- _Information_
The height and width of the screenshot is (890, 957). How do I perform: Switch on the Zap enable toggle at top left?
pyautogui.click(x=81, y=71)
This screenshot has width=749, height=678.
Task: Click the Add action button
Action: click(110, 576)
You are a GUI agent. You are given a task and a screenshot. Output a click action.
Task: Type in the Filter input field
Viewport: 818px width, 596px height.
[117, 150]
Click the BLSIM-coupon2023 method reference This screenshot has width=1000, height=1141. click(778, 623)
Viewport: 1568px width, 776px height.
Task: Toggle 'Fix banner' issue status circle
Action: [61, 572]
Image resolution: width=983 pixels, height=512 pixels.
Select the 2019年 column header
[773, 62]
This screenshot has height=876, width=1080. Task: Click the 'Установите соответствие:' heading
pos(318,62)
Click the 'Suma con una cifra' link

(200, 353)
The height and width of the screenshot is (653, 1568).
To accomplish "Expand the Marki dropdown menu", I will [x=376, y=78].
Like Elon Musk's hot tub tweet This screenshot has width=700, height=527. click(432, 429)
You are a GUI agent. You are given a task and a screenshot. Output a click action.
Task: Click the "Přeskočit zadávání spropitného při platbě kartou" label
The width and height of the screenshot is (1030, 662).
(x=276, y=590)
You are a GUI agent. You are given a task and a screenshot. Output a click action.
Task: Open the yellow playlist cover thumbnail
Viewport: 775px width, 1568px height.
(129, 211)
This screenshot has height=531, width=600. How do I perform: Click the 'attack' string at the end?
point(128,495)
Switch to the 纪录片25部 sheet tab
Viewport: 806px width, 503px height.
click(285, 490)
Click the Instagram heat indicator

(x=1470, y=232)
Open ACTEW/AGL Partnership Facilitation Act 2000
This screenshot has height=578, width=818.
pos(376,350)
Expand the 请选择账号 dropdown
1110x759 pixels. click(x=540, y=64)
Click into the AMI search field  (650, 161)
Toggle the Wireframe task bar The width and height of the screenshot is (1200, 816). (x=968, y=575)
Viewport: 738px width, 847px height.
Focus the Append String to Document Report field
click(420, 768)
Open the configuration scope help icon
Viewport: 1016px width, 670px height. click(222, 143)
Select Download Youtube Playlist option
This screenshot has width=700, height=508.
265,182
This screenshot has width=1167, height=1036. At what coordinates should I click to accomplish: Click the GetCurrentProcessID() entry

- _Problem description_
Each record above should be given again exactly as it appears.

- _Solved exercise_
The height and width of the screenshot is (890, 957). How do I perform: Switch on the Zap enable toggle at top left?
pyautogui.click(x=81, y=71)
This screenshot has width=749, height=678.
Task: Click the Add action button
Action: click(110, 576)
You are a GUI agent. You are given a task and a screenshot. Output a click action.
Task: Type in the Filter input field
Viewport: 818px width, 596px height.
[117, 150]
Click the BLSIM-coupon2023 method reference This screenshot has width=1000, height=1141. click(778, 623)
Viewport: 1568px width, 776px height.
Task: Toggle 'Fix banner' issue status circle
Action: [61, 572]
Image resolution: width=983 pixels, height=512 pixels.
Select the 2019年 column header
[773, 62]
This screenshot has height=876, width=1080. Task: Click the 'Установите соответствие:' heading
pos(318,62)
Click the 'Suma con una cifra' link

(200, 353)
The height and width of the screenshot is (653, 1568).
To accomplish "Expand the Marki dropdown menu", I will [x=376, y=78].
Like Elon Musk's hot tub tweet This screenshot has width=700, height=527. click(432, 429)
You are a GUI agent. You are given a task and a screenshot. Output a click action.
Task: Click the "Přeskočit zadávání spropitného při platbě kartou" label
The width and height of the screenshot is (1030, 662).
(x=276, y=590)
You are a GUI agent. You are given a task and a screenshot. Output a click action.
Task: Open the yellow playlist cover thumbnail
Viewport: 775px width, 1568px height.
(129, 211)
This screenshot has height=531, width=600. How do I perform: Click the 'attack' string at the end?
point(128,495)
Switch to the 纪录片25部 sheet tab
Viewport: 806px width, 503px height.
click(285, 490)
Click the Instagram heat indicator

(x=1470, y=232)
Open ACTEW/AGL Partnership Facilitation Act 2000
This screenshot has height=578, width=818.
pos(376,350)
Expand the 请选择账号 dropdown
1110x759 pixels. click(x=540, y=64)
Click into the AMI search field  (650, 161)
Toggle the Wireframe task bar The width and height of the screenshot is (1200, 816). (x=968, y=575)
Viewport: 738px width, 847px height.
Focus the Append String to Document Report field
click(420, 768)
Open the configuration scope help icon
Viewport: 1016px width, 670px height. click(222, 143)
Select Download Youtube Playlist option
This screenshot has width=700, height=508.
265,182
This screenshot has width=1167, height=1036. At what coordinates should I click to accomplish: Click the GetCurrentProcessID() entry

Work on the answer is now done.